Day 16: A song that’s a classic favorite
Glenn Frey said that originally "We decided to create something strange, just to see if we could do it," and that the song was meant to mimic the imagery of the 1965 novel The Magus by John Fowles, about a man in an unfamiliar rural setting who is unsure about what he is experiencing.
Don Henley has given a number of explanations about the song, ranging from "a journey from innocence to experience" to "a sociopolitical statement". In an interview with Rolling Stone, Henley said that the song was meant to be "more of a symbolic piece about America in general", and added: "Lyrically, the song deals with traditional or classical themes of conflict: darkness and light, good and evil, youth and age, the spiritual versus the secular. I guess you could say it's a song about loss of innocence."
The song has been described as being "all about American decadence and burnout, too much money, corruption, drugs and arrogance; too little humility and heart." It has also been interpreted as an allegory about hedonism, self-destruction, and greed in the music industry of the late 1970s. Henley called it "our interpretation of the high life in Los Angeles", and later said: "It's basically a song about the dark underbelly of the American dream and about excess in America, which is something we knew a lot about." In the 2013 documentary, History of the Eagles, Henley reiterated:
On just about every album we made, there was some kind of commentary on the music business, and on American culture in general. The hotel itself could be taken as a metaphor not only for the myth-making of Southern California, but for the myth-making that is the American Dream, because it is a fine line between the American Dream, and the American nightmare.

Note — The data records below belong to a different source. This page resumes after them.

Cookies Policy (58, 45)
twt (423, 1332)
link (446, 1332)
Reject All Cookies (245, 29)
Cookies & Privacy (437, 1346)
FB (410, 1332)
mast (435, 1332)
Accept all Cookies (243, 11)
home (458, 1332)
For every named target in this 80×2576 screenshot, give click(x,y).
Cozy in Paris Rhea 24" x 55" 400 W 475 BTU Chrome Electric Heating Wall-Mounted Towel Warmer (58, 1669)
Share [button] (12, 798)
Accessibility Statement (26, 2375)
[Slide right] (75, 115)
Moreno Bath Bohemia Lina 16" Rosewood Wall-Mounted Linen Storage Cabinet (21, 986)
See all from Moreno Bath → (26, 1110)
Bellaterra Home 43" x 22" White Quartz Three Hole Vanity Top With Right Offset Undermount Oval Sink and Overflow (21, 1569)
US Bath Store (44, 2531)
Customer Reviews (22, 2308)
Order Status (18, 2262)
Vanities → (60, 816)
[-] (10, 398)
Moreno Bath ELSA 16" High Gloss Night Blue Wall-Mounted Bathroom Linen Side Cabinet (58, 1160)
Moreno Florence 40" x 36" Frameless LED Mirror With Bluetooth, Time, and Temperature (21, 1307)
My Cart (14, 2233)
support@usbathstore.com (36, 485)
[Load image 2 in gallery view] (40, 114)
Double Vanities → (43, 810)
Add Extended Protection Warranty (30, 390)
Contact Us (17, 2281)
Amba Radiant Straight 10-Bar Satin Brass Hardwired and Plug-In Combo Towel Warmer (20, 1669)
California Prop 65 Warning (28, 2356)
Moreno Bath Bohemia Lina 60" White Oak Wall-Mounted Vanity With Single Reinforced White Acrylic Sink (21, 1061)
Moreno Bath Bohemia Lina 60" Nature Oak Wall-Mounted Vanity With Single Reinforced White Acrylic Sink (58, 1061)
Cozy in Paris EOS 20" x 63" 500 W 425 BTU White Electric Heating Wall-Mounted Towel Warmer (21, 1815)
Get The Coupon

In a 2009 interview, The Plain Dealer music critic John Soeder asked Henley if he regretted writing the lines "So I called up the captain / 'Please bring me my wine' / He said, 'We haven't had that spirit here since 1969'" because wines are fermented while spirits are distilled. Henley responded:
Thanks for the tutorial and, no, you're not the first to bring this to my attention—and you're not the first to completely misinterpret the lyric and miss the metaphor. Believe me, I've consumed enough alcoholic beverages in my time to know how they are made and what the proper nomenclature is. But that line in the song has little or nothing to do with alcoholic beverages. It's a sociopolitical statement. My only regret would be having to explain it in detail to you, which would defeat the purpose of using literary devices in songwriting and lower the discussion to some silly and irrelevant argument about chemical processes.
In his Encyclopedia of Great Popular Song Recordings, Volume 1, Steve Sullivan theorizes that the "spirit" that the Hotel California hasn't had since 1969 refers to the spirit of social activism of the 1960s, and how disco and the related pop music of the mid-1970s had turned away from it.
The metaphorical character of the story related in the lyrics has inspired a number of conjectural interpretations by listeners. In the 1980s, the Rev. Paul Risley of Cornerstone Church in Burlington, Wisconsin, alleged that "Hotel California" referred to a San Francisco hotel that was purchased by Anton LaVey and converted into his Church of Satan. Other rumors suggested that the Hotel California was the Camarillo State Mental Hospital, which was shut down in 1997, and redeveloped into California State University Channel Islands.
The term "colitas" in the first stanza ("warm smell of colitas, rising up through the air") has been interpreted as a sexual slang or a reference to marijuana. "Colitas" means "little tails" in Spanish; in Mexican slang it refers to buds of the cannabis (marijuana) plant. According to Glenn Frey, the "warm smell" is "colitas ... it means little tails, the very top of the plant." The Eagles' manager Irving Azoff appears to lend support to the marijuana hypothesis; however, Felder said: "The colitas is a plant that grows in the desert that blooms at night, and it has this kind of pungent, almost funky smell. Don Henley came up with a lot of the lyrics for that song, and he came up with colitas."
Other interpretations of the song include heroin addiction and cannibalism. On the various interpretations, Henley said: "Some of the wilder interpretations of that song have been amazing. It was really about the excesses of American culture and certain girls we knew. But it was also about the uneasy balance between art and commerce."